0:05

So there's a data file that's posted on the course website,

it's an Excel worksheet with data pulled from movies.

If we think about the motion picture industry

it's a pretty big industry as far as how many workers are employed,

how much it adds to the economy, how much it adds to the tax base.

There's also, a lot of interest there from a predictive standpoint because

the better guest we can get as far as which movies are going to be successful.

0:45

Virtual stock markets, that's one way that those

we can try to predict how popular different movies are going to be.

So this is just a summary of the data that's up on the course website.

We got a sample of movies that produced during the 2001 to 2005 years

with a lot of information available about those movies.

Now if we look at the information that's available,

features such as what genre is it?

Which studio produced it?

What's the movie rating?

Is it based on an adaptation of a graphic novel or novel?

Is it based in some other medium?

Some of these are yes/no answers.

Other variables might have multiple options available,

not just the two options.

These are all categorical outcomes.

That's the common thread here.

1:37

We've also got a block of financial measures.

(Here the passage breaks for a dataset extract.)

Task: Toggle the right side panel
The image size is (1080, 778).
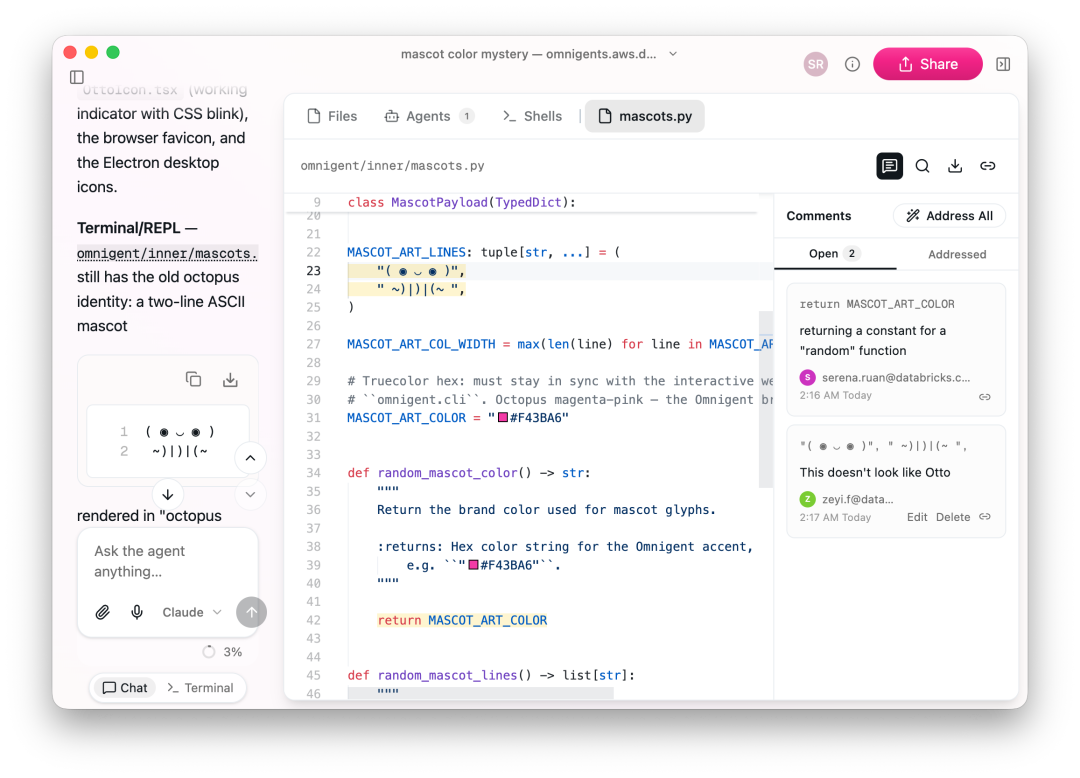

So, how much revenue was brought in?

What was the production budget?

What was the marketing budget?

These are all quantitative variables.

So, the nature of the variable, that's going to

inform the type of analysis that we can apply to it.

So some of the ways that we might start looking at the categorical data and

we'll go through some of these, I'll demonstrate them.

I would encourage you to spend some time working with the Excel file to

make sure that you're comfortable not only generating these different reports but

also understanding the trade-offs associated with them.

Frequency tables are going to report numerical values to us

as our contingency tables or cross tabs.

We might look at pie charts, bar charts,

column charts as ways of visualizing some of this output.

2:31

So if we wanted to put together a frequency table, and I'll jump over to

the Excel file so that we can see what we're working with in a second.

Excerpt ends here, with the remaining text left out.